Trecho da página:
________________________

Mesmo sem se falar nas dores que o corpo sofre nem nas febres que o queimam, aquilo que se chama saúde está cercado de muitos males. O corpo se amolece pelo repouso e se esgota pelo trabalho; a abstinência o esgota por sua vez, então ele se reconforta pelo alimento a fim de subsistir; o alimento de novo o fatiga e ele tem necessidade do alívio da abstinência para retomar o vigor; o banho lhe é necessário para não ressecar, em seguida se enxuga com panos para não se reduzir em água; entretém-se com o trabalho para não elanguecer no repouso; depois repara suas forças no repouso para não sucumbir com o excesso de trabalho. O cansaço da véspera se repara com o sono; o torpor do sono se sacode com a vigília, pois um repouso muito longo o cansará mais. Cobre-se de roupas para não sentir frio; depois, sofrendo com o calor que procurou, entrega-se à frescura do vento.
Procurando evitar um mal, encontra outro: trazendo uma funesta ferida, o homem se faz, por assim dizer, doente daquilo que é um remédio para seu mal. Quando estamos livres das febres e isentos de dores, nossa saúde é, ela própria, uma doença de que é preciso cuidar sem cessar. Pois tanto mais alívios procuramos para as nossas necessidades da vida quanto mais remédios opomos à nossa moléstia. E mais, o próprio remédio se converte em doença quando, usando-o por muito tempo, ficamos doentes daquilo que procuramos para nos curar.

________________________

Instruções da tarefa:
Continue o trecho sobre a saúde e os males do corpo a partir da última frase. A listagem não é necessária.

Dados fornecidos:
________________________

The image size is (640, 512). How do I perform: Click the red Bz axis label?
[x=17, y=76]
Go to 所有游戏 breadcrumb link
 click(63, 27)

________________________

Resposta:
Isto foi necessário para punir nossa presunção; e foi necessário para abater nosso orgulho. Uma só vez a natureza se encheu de orgulho e por causa disso carregamos um corpo de lama que sempre desfalece.
Nossa alma, por seu lado, carrega também seus males. Banida das alegrias sólidas e interiores, ela é ora enganada por uma vã esperança, ora agitada pelo medo, ora abatida de tristeza, ora entregue a uma alegria falsa. Agarra-se com teimosia aos bens que passam e, sem cessar, é alquebrada pela dor de perde-los, porque é, a todo instante, transformada pelo curso rápido das mudanças de tais bens. Sujeita a essas coisas sempre inconstantes, torna-se inconstante também. Não é sem angustia que encontra o que procurava e, encontrando, começa a se aborrecer com o que procurou. Muitas vezes ama o que tinha desdenhado e desdenha o que havia amado.
Aprende com muita dificuldade as coisas da eternidade e esquece-as rapidamente, se não se esforça sem cessar. Procura por muito tempo para encontrar um pouquinho das coisas celeste; depois, recaindo logo em seus hábitos, não se mantem nem mesmo no pouco que tinha adquirido. Se deseja ser instruída, é-lhe ainda extremamente penoso vencer a vanglória da ciência.
Com muito custo a alma vence a tirania da carne; depois sofre no seu interior com as imagens do pecado, embora lhe tenha reprimido os atos exteriores.
Quando procura se elevar ao conhecimento de seu Criador, encontra-se, pouco depois, como que empurrada e envolvida pelas trevas que, infelizmente, ainda lhe são caras.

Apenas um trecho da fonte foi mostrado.